Second, preaching the gospel trumps any other ministry. Doing good is usually safer than declaring the gospel. And that has not changed. That is why we need to keep praying: so that we will keep preaching.
We have touched on this already, but social justice, feeding the poor, and caring for oppressed are wonderful things that Christians should be doing as we have opportunity (Galatians 6:10). But none of these are the main thing we are to be doing. Proclamation is at the top of the list.
In his excellent book, Good News to the Poor, Tim Chester writes, “The proclamation of the gospel must be at the heart of Christian social involvement. Our aim will always be that the poor are blessed in this life and for all eternity.” You could replace the word “the poor” with “the oppressed” or “the sick” and the point remains the same: Preaching the gospel must remain our priority and prayer will fuel this priority.
What Happened When Jesus Prayed?
The fourth question is, what happened when Jesus prayed. Verse 39 shows us: “And he went throughout all Galilee, preaching in their synagogues and casting out demons.” Quite simply, others were blessed.
Jesus went from his knees to his feet and departed to preach in synagogues throughout Galilee. And, as in Capernaum, he confronted and conquered demons. Many were blessed by his ministry. Many were blessed when, empowered through prayer, he moved from Capernaum to their towns.

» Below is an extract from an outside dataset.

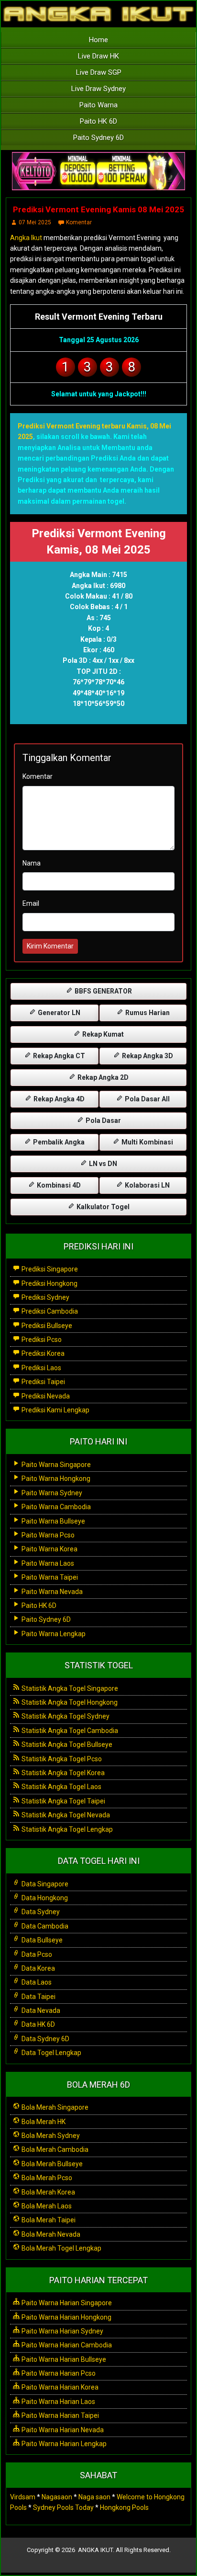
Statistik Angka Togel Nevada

When we pray as we ought, the gospel progresses to others who need it like we do—like our families, our friends, and our community and nation (cf. Matthew 9:35–38).

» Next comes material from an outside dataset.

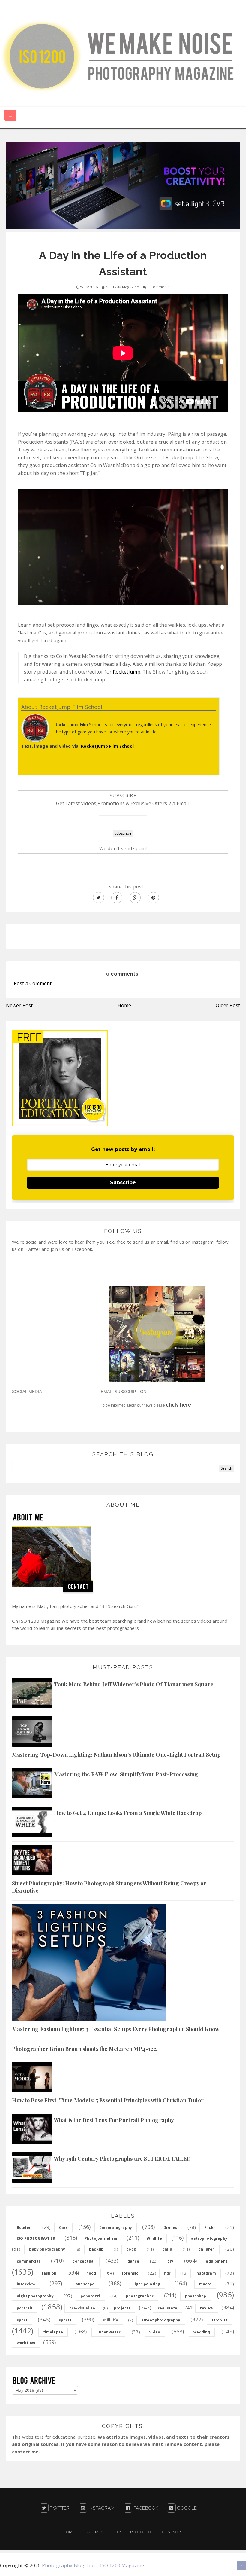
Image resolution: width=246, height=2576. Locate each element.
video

But not only do our prayers result in others being blessed by the spread of the gospel, it is also true that, as we pray, we are more conformed to the image of Jesus. We grow closer to our God. Prayer empowers us for holiness. And a holy life is a blessing to others: our friends, those we work with, our community, our spouse, our children, our parents, our church, etc.
From Capernaum to the Cross
Finally, what ultimately happened when Jesus prayed? He continued to get closer to the cross. For proclamation, particularly in the synagogues, would eventually get him murdered.
The last time Jesus is seen praying in Mark is in Gethsemane (Mark 14:32–42). He is seen praying in a garden. This is significant, because the wilderness of this sin cursed world will one day become a garden by the gracious gospel of God.
In Gethsemane, Jesus prayed for power to persevere. He needed perspective: “Not my will, but yours be done.” He prayers were answered. And it took him again to a wilderness, to a place outside the city called Golgotha.
There he was crucified, forsaken by God as he took the place of all sinners who would repent and call upon him as their Saviour and Lord. His final prayer came forth: “Father, into your hands I commit my spirit.” He then died. But then he would rise again, and ascend to heaven. He saves sinners from there today. And a major reason for this is because, in Mark 1, he prayed.
Because of the cross of Jesus, you and I have the privilege to pray in our wilderness. So, let’s do it. But when we do, know that such praying will lead you right to the cross. And this, as with Jesus, is painful. But like Jesus, the humiliation also leads to exaltation (see Phil 2:5–11 with Philippians 3:10–11).
What a privilege to know God. What a glorious grace to be conformed more and more like Jesus. And what a gift of grace to be invited to pray in the wilderness. Church—brothers and sisters—let us pray.